(Data items)
************

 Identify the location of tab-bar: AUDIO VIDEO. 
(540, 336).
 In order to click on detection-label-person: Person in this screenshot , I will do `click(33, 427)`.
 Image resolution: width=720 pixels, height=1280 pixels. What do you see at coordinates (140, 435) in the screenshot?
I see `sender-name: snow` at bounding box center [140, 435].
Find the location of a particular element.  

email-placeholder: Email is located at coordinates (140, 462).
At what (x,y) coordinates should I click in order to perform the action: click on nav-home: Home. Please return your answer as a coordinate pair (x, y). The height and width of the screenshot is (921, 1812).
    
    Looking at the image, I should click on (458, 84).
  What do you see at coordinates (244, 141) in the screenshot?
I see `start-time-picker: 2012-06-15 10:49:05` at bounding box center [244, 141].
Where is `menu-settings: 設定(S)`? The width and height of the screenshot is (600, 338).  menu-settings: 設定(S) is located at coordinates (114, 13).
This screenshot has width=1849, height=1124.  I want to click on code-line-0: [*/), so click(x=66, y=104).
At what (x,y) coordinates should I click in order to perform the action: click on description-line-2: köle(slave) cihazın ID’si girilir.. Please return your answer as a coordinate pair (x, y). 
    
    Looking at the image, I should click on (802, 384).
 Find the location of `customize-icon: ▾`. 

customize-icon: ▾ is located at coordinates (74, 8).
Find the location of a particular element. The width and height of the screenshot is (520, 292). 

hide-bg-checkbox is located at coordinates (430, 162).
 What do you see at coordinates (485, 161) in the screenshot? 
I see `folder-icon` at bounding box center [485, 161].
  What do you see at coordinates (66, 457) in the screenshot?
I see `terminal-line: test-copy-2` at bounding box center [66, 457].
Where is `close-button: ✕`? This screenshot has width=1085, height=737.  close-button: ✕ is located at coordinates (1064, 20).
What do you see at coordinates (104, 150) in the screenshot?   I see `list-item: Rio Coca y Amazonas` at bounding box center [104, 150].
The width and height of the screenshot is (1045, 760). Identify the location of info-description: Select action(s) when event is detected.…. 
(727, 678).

************

Write out all the material above again, substituting "Locate" for every "Find the location of" and leaving everything else unchanged.

## Task response
 Identify the location of tab-bar: AUDIO VIDEO. 
(540, 336).
 In order to click on detection-label-person: Person in this screenshot , I will do `click(33, 427)`.
 Image resolution: width=720 pixels, height=1280 pixels. What do you see at coordinates (140, 435) in the screenshot?
I see `sender-name: snow` at bounding box center [140, 435].
Locate a particular element.  

email-placeholder: Email is located at coordinates (140, 462).
At what (x,y) coordinates should I click in order to perform the action: click on nav-home: Home. Please return your answer as a coordinate pair (x, y). The height and width of the screenshot is (921, 1812).
    
    Looking at the image, I should click on (458, 84).
  What do you see at coordinates (244, 141) in the screenshot?
I see `start-time-picker: 2012-06-15 10:49:05` at bounding box center [244, 141].
Where is `menu-settings: 設定(S)`? The width and height of the screenshot is (600, 338).  menu-settings: 設定(S) is located at coordinates (114, 13).
This screenshot has width=1849, height=1124.  I want to click on code-line-0: [*/), so click(x=66, y=104).
At what (x,y) coordinates should I click in order to perform the action: click on description-line-2: köle(slave) cihazın ID’si girilir.. Please return your answer as a coordinate pair (x, y). 
    
    Looking at the image, I should click on (802, 384).
 Locate `customize-icon: ▾`. 

customize-icon: ▾ is located at coordinates (74, 8).
Locate a particular element. The width and height of the screenshot is (520, 292). 

hide-bg-checkbox is located at coordinates (430, 162).
 What do you see at coordinates (485, 161) in the screenshot? 
I see `folder-icon` at bounding box center [485, 161].
  What do you see at coordinates (66, 457) in the screenshot?
I see `terminal-line: test-copy-2` at bounding box center [66, 457].
Where is `close-button: ✕`? This screenshot has width=1085, height=737.  close-button: ✕ is located at coordinates (1064, 20).
What do you see at coordinates (104, 150) in the screenshot?   I see `list-item: Rio Coca y Amazonas` at bounding box center [104, 150].
The width and height of the screenshot is (1045, 760). Identify the location of info-description: Select action(s) when event is detected.…. 
(727, 678).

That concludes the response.